Get ready to Raleigh—rolling on asphalt, shaking a tail feather,
saddling a blue English 3-speed bicycle. As the Sixties and Seventies brewed concern over air pollution from
automobile exhaust and the energy crisis worsened, the bicycle increased in popularity. The formation of bike
lanes and bike paths ensued. Naturally, this was no concern of mine when I turned ten in 1961. I just wanted
to learn how to ride a two-wheeler. The girl across the street taught me how to get a running start, jump on
the saddle, and ride her Raleigh cold turkey with no training wheels on a driveway the size of a parking lot.
Commiserate with my proficiency, I bugged and begged my dad for a Raleigh. No pun intended, he tired of
denying my request, citing the danger of flipping over the handlebars when applying the handbrakes.
Much to my lament, the Sixties high-rise bicycle, a 20-inch
wheelie for children became the success story of the decade—the Schwinn Sting-Ray followed by the classic cruiser,
Schwinn Phantom. Phooey! Wider tires and wheels were not my speed. I didn’t aspire to become one out of the one
million cyclists sitting on a Schwinn by the end of the decade.
My dad who braved snowstorms to get his girls what they wanted for
Christmas while we gave Santa all the credit, pulled through again like a reindeer flying through the midnight
clear. That Christmas a black Royce Union balanced on its kickstand in the living room. Okay, the tires weren’t
skinny minis as those on the coveted Raleigh, but they weren’t balloon tires either. Foot brakes rather than
handbrakes would pull all the stops, but its appearance passed muster with me.
That winter I contented myself bike riding down the basement until
Spring. By then my bike was road ready-- pimped with colorful streamers on the hand grips, a wire basket suspended
from the handlebars, and a foxtail dangled from the rear fender. I thought I was a big wheel taking to Angell Road
and the cul de sac on Linfield Circle. You might say my own tires deflated the day I rode too close to the edge of
the embankment in my backyard and tumbled off of it into the woods, my bike landing on top of me. As usual, my
sister had my back and screamed for my mother to save me.

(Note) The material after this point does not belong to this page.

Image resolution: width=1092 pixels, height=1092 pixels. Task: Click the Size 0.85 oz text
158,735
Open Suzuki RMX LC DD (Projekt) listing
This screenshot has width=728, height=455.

By the time Mother scrambled down the hillside I’d gotten my wind
back after the handlebar thrust itself into my abdomen during the plunge. Seeing I wasn’t the worst for wear, my
mother picked up the Royce Union and flung it aside. After checking me for major wounds and finding only scrapes
and scratches, she gave my hind quarters a good whack as a reaction to my foolhardiness. Though a liberal when
applying lethal Mercurochrome, she was a right wing conservative when it came to doling out sympathy. If there were
more mothers like mine there’d be a few less wusses in the world.